Pasaje dado
╔══

El silencio es ensordecedor y la tensión se palpa en el ambiente. En el Campo de Batalla no habrá tiempo para maniobrar.
Estamos de pie en el campo de maniobras de la Base Militar Álvarez de Castro en Figueres. Frente a nosotros, varios grupos de soldados, totalmente equipados, armados y con la cara pintada, esperan las órdenes de sus superiores. Todos callados, concentrados, distantes...
Nosotros nos reímos con la mirada, nos hacemos fotos con el móvil y grabamos toda la estampa. Estamos contentos, llenos de excitación, como niños. Nos han colocado un chaleco y un casco militares y aguardamos a que dé inicio el juego. Pero aquello no es ningún juego...
A medida que pasan los minutos, el silencio se hace ensordecedor. Sólo lo interrumpe los avisos de radio que nuestro sargento, nombre en clave Gorila, recibe de forma intermitente. La tensión se palpa en el ambiente. Las maniobras están a punto de comenzar. Debemos concentrarnos. En el campo de batalla no habrá tiempo para juegos, ni si quiera para maniobras.

╚══

Conjunto de tareas
• 1. Responda brevemente a partir del pasaje sobre las maniobras en Figueres:
(a) ¿En qué base militar se sitúa la escena?
(b) ¿Qué dos piezas del equipo militar les han colocado a los narradores?
(c) ¿Qué nombre en clave tiene el sargento?
• 2. Continúe el pasaje sobre las maniobras en Figueres a partir de su última frase, con el mismo tono narrativo.
Los datos no guardan ninguna relación con el pasaje sobre las maniobras en Figueres.

Información mostrada
╔══

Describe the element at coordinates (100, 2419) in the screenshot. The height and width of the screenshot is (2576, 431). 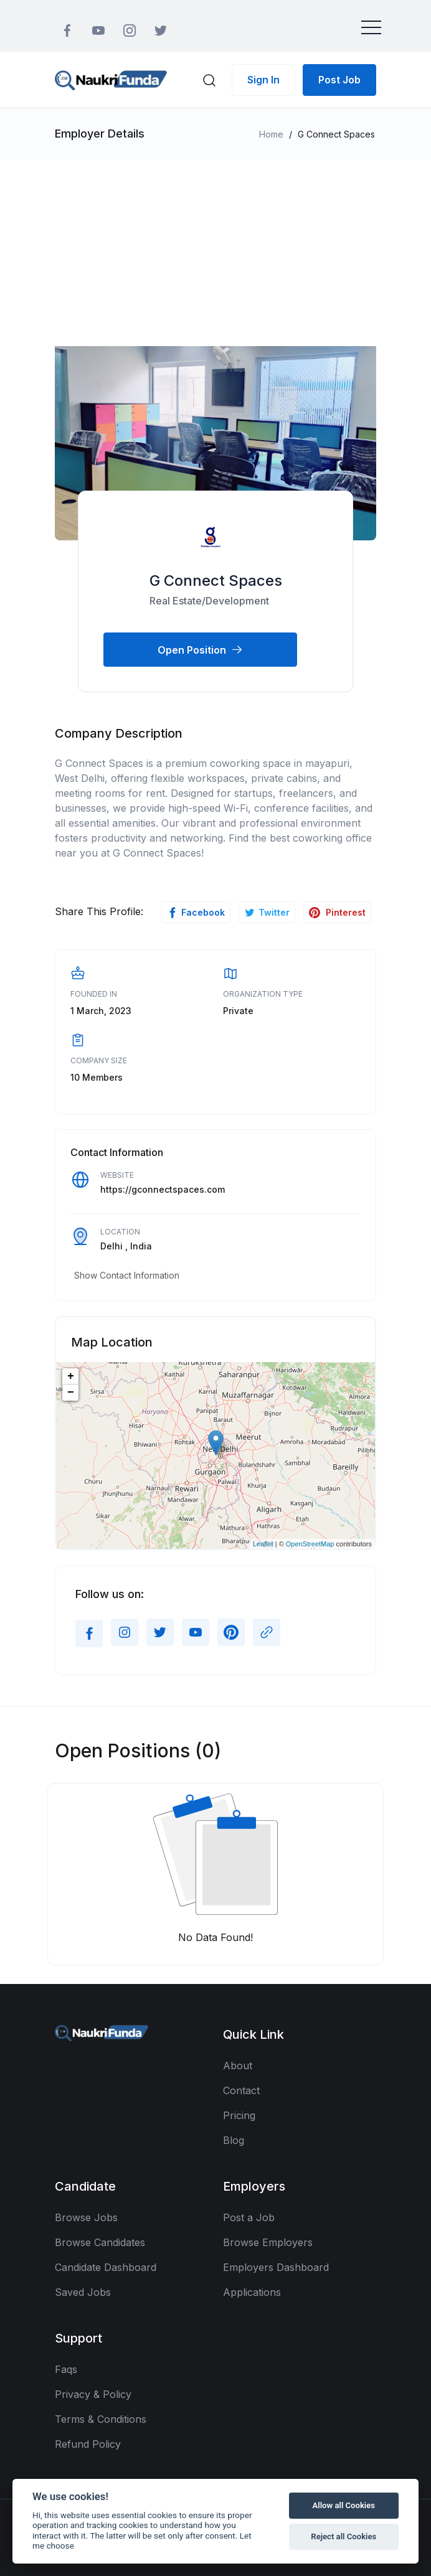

╚══

Conjunto de respuestas
• 1.
(a) En la Base Militar Álvarez de Castro, en Figueres.
(b) Un chaleco y un casco militares.
(c) Gorila.

• 2.
Nuestro sargento recibe la última orden y nos ponemos en marcha. «Vosotros siempre detrás de mí, no os separéis», nos ordena nuestro binomio (el soldado que nos han designado y de quién no debemos separarnos). A lo largo de las siguientes dos horas corremos, saltamos, nos agachamos, nos arrastramos, pero sobre todo, esperamos. Esperamos mucho tiempo, estirados entre la hierba, en cuclillas, medio sentados, como podemos. Esperamos en silencio, atentos, tensos, inmóviles. Las rodillas duelen, el chaleco y la mochila pesan, hace mucho calor, pero debemos seguir esperando. El más mínimo movimiento, cualquier paso en falso y podemos poner en peligro a nuestro grupo y a la misión.
«Detrás de mí», nos siguen repitiendo. Intentamos obedecer, sin saber si lo estamos haciendo correctamente. Nos sentimos en medio, constantemente estorbando, pero nadie nos recrimina nada. Les han ordenado salvaguardarnos y eso harán hasta el final. Aún así, no podemos evitar preguntarnos cuántas veces los habremos puesto en peligro con nuestra presencia. Todavía peor, cuántas veces nuestra presencia no nos habrá puesto en peligro. Sólo las balas de fogueo delatan la verdadera naturaleza de aquellas maniobras, por lo demás, estamos en plena batalla.
La espera se acaba y corremos de nuevo. Saltamos por una ventana y nos infiltramos en un edificio. «Entrar a limpiar» nos han dicho que se llama. Matar, eliminar al enemigo sería la traducción. Aquella expresión nos paraliza pero debemos seguir adelante.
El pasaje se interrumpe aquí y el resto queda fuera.